The Archbishop of Paris Michel Aupetit leads the first mass in a side chapel two months to the day after a devastating fire engulfed the Notre-Dame de Paris cathedral, in Paris, France June 15, 2019. Karine Perret/Pool via REUTERS

Church leaders are keen to show life goes on at the cathedral as donations for rebuilding trickle in.

Less than 10% of the 850 million euros ($953 million) pledged by billionaires, business leaders and others has been received so far, the French government said.

The mass, which commemorates the cathedral’s consecration as a place of worship, was held in a side-chapel left undamaged by the April 15 fire, with attendance limited to about 30 people wearing protective headgear.

Priests in ceremonial garb of white robes and yellow stoles briefly parted with their hard hats during the communion.

“It is with much emotion that we are here to celebrate the consecration of the cathedral,” said Paris’s archbishop Michel Aupetit, who led the service.

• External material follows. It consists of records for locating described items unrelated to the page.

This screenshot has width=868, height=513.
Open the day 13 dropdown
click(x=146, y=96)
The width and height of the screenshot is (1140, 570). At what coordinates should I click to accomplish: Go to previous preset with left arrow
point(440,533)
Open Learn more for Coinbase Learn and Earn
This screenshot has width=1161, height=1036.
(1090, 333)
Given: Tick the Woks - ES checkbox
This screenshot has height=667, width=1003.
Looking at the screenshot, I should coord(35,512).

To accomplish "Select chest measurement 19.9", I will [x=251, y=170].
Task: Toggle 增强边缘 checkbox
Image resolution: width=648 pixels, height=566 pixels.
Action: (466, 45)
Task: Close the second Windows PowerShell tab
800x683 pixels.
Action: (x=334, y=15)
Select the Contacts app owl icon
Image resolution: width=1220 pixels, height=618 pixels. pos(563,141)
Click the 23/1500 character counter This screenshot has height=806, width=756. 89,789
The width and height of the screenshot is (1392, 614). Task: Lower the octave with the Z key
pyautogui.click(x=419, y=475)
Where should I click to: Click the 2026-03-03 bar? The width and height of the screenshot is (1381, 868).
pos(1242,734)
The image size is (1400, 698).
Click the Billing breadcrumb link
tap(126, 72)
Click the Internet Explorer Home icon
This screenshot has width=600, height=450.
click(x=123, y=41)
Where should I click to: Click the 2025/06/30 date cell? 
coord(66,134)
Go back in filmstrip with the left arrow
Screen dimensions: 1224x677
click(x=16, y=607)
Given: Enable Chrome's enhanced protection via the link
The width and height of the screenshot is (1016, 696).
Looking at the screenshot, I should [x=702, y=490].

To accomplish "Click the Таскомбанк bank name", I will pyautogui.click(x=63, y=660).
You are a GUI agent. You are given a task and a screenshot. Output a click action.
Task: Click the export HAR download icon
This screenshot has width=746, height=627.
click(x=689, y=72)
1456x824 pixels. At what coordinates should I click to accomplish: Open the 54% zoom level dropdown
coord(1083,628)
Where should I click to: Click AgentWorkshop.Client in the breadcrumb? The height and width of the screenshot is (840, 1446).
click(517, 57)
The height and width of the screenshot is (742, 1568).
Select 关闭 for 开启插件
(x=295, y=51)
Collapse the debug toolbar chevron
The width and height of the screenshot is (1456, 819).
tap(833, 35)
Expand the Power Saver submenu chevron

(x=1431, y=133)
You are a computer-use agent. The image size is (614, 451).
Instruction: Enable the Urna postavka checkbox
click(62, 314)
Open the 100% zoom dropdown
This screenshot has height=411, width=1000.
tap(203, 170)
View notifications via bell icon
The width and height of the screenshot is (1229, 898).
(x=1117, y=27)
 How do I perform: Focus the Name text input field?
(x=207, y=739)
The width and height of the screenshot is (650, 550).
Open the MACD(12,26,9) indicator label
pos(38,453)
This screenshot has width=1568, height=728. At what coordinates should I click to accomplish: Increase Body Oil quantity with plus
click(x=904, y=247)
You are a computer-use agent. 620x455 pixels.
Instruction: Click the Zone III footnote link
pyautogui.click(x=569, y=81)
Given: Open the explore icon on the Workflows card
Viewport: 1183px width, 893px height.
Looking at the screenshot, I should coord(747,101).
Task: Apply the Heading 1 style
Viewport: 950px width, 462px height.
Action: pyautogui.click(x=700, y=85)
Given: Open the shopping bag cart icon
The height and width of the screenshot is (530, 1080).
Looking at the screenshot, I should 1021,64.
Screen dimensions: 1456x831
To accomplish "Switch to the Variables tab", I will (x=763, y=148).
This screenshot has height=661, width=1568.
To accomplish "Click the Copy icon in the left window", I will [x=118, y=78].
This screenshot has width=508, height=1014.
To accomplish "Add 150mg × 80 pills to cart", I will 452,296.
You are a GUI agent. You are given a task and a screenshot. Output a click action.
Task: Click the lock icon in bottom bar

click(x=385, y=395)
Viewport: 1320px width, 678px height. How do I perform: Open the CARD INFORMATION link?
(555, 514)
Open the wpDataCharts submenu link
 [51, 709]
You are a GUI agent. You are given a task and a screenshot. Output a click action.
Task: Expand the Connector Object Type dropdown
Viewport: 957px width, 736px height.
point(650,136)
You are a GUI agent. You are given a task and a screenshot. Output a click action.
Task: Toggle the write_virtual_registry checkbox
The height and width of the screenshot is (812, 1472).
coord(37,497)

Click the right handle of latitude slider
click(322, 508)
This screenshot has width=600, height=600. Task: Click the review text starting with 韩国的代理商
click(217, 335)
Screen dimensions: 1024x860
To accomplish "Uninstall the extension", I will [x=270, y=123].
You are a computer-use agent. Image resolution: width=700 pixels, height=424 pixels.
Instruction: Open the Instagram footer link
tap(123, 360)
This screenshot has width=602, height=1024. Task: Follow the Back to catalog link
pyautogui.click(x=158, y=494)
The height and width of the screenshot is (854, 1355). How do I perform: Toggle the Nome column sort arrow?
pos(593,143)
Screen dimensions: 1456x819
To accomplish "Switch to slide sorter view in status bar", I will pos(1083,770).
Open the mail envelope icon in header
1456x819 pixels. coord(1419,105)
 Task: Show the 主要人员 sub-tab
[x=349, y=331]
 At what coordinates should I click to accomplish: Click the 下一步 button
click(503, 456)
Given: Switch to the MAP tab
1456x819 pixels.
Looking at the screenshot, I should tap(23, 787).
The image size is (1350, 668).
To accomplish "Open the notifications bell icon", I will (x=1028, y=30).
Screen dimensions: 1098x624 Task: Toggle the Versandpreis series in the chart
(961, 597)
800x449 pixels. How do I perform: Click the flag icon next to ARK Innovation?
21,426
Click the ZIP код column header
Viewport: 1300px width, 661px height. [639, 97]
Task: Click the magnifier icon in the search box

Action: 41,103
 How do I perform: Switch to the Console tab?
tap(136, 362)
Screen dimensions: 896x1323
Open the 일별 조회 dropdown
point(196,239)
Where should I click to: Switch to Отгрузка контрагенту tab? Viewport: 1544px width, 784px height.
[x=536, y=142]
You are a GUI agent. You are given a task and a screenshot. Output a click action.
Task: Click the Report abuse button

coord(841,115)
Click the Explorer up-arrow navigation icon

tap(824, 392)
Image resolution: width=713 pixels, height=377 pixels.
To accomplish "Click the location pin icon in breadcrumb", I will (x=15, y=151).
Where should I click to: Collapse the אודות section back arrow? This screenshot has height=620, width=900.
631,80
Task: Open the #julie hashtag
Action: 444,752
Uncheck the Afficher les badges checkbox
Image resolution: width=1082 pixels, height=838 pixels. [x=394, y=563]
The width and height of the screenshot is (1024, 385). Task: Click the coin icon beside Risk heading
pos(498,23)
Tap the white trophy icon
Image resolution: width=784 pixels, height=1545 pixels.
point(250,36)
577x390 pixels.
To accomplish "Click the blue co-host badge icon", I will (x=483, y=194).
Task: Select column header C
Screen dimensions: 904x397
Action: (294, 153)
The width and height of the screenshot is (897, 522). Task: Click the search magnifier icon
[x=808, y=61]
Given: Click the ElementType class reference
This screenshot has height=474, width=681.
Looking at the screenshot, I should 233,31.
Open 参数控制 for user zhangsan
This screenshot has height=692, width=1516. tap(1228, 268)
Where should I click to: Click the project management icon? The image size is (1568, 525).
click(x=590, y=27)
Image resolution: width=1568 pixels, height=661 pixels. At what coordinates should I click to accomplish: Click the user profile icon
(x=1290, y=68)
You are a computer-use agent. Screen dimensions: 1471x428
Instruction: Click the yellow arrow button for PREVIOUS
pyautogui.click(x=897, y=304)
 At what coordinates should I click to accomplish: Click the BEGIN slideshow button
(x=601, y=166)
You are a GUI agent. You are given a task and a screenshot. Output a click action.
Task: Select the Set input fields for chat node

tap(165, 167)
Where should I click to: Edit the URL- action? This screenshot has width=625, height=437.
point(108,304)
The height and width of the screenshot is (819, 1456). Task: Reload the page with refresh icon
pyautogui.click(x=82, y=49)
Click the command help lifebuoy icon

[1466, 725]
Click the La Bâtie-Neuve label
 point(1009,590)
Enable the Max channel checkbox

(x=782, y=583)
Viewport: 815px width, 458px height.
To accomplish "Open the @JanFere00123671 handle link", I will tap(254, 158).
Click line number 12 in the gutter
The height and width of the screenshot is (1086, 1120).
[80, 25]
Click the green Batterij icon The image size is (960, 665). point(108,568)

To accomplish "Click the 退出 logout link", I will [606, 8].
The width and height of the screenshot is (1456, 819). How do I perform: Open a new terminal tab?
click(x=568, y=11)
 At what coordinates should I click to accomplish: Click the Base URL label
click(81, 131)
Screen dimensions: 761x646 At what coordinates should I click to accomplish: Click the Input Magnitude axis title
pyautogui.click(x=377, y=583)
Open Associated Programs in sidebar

“It is a message of hope and thanks to all those who were moved by what happened to this cathedral,” he added, acknowledging afterwards it was “a bit strange” to celebrate mass with a helmet.

The service was broadcast live on a religious TV channel that showed poignant images of the blue sky through the collapsed roof and the black rubble still clogging the building.

On Friday, France’s Culture Minister Franck Riester said the cathedral was still in a fragile state, especially the vault.

The blaze caused the roof and spire of the architectural masterpiece to collapse, triggering worldwide sadness.

Among those who promised to donate to the rebuilding effort were luxury goods tycoons Bernard Arnault and François-Henri Pinault.

“There could be people who promised to donate then in the end did not,” Riester told France 2 television, without giving further details. “But more importantly, and this is normal, the donations will be paid as restoration work progresses.”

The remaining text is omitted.